Wednesday, October 28th, 2009 02:01 pm (UTC)
Fourth safest for workplace deaths... but only because Detroit doesn't have a statistically significant number of people *in* workplaces.
Wednesday, October 28th, 2009 03:32 pm (UTC)
how can they have "no bids" and yet liveable properties are being bought?

#
Wednesday, October 28th, 2009 04:06 pm (UTC)
According to the article, about a fifth of the properties up for auction sold. The rest, nobody wanted.
Wednesday, October 28th, 2009 05:40 pm (UTC)
I suppose it's going to end up like New England mill towns, after electricity. High oil prices are probably going to bring some people back from the suburbs. But the climate is bitter, and without major industry, it will be a long time before it comes back, if it ever does.
Wednesday, October 28th, 2009 06:30 pm (UTC)

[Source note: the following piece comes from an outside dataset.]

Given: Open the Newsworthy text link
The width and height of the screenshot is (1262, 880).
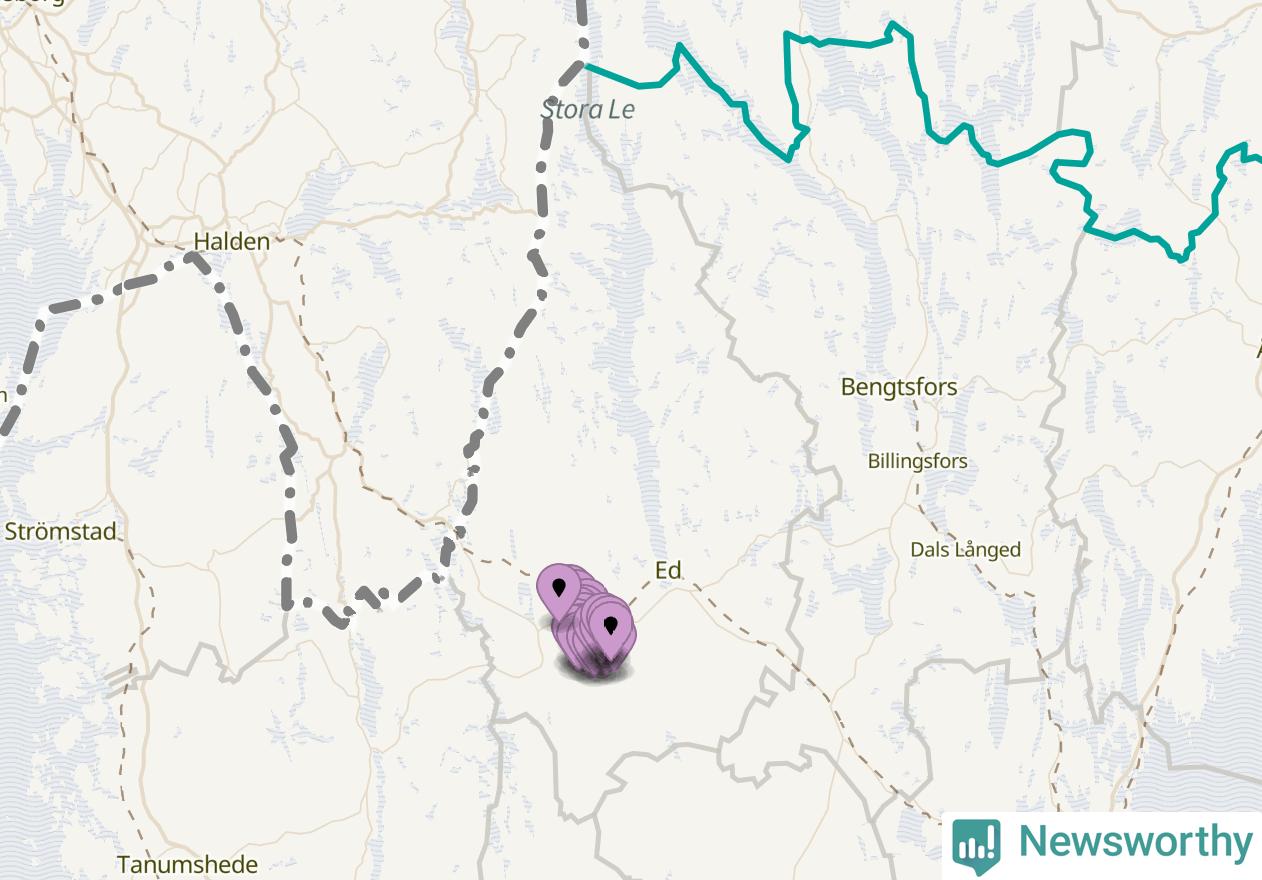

For the New England mill towns, it's been a century . . .
Wednesday, October 28th, 2009 06:36 pm (UTC)
Mill towns after electricity ... Pittsburgh steel towns ... Detroit.
Next?
Wednesday, October 28th, 2009 08:04 pm (UTC)

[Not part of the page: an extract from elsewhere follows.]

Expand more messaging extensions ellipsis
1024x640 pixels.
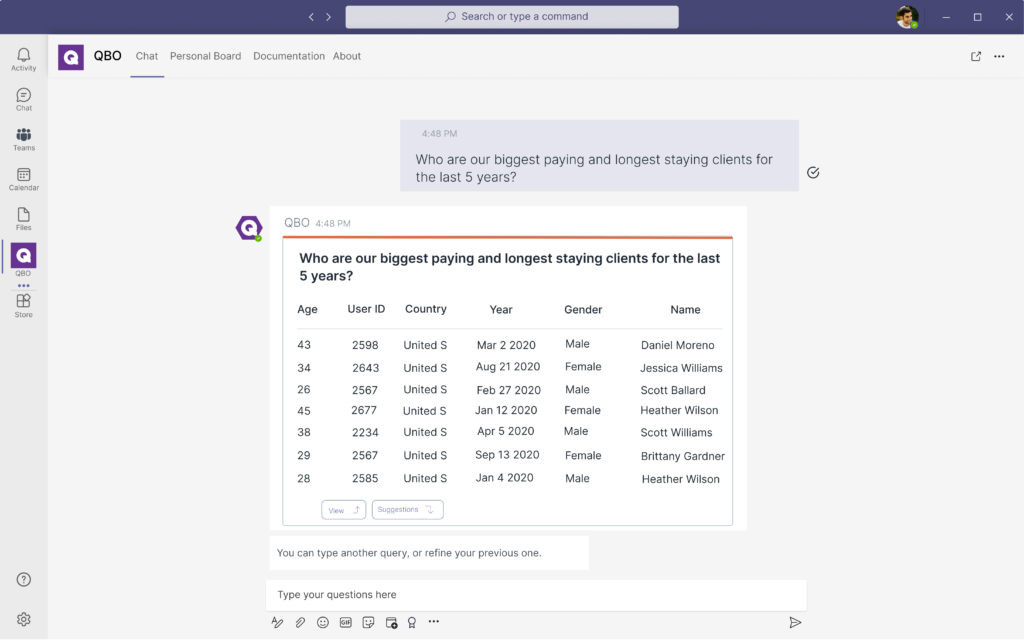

Perhaps. On the other hand, there's U. Mich, and a lot of skilled craftspeople in Michigan. So there's something to build on there.
Thursday, October 29th, 2009 07:42 pm (UTC)
We've quadrupled our Ann Arbor office over the last 10 months and want to probably double that again in the next year. High tech companies should be flocking to that area, since you've got UMich and Eastern Mich right there churning out people who want to stay in the area.

To say that doing business in that area has been a challenge would be an understatement. Ignoring the usual bugaboos like state taxes,labor laws and the like, just getting anyone to do any work is maddening. We'd a network install take 6 months. The fiber from Cleveland to right across the street in 3 weeks. The last 100' took 5 months with an amazing litany of excuses for why it was taking so long (they finally settled on 'conduit is filled with water and frozen solid...can't do anything until it melt...'). Just getting anyone interested in leasing us a building took another 6 months. The build out of the floor took months.
Thursday, October 29th, 2009 09:29 pm (UTC)
Heck, just a few minutes ago, I was handed an invoice to approve. This was from a pretty decent electrician in Ann Arbor who did the work we needed quickly and skillfully.

Dumbass didn't put his *name* on the invoice, tho, so I can't pay him for his work.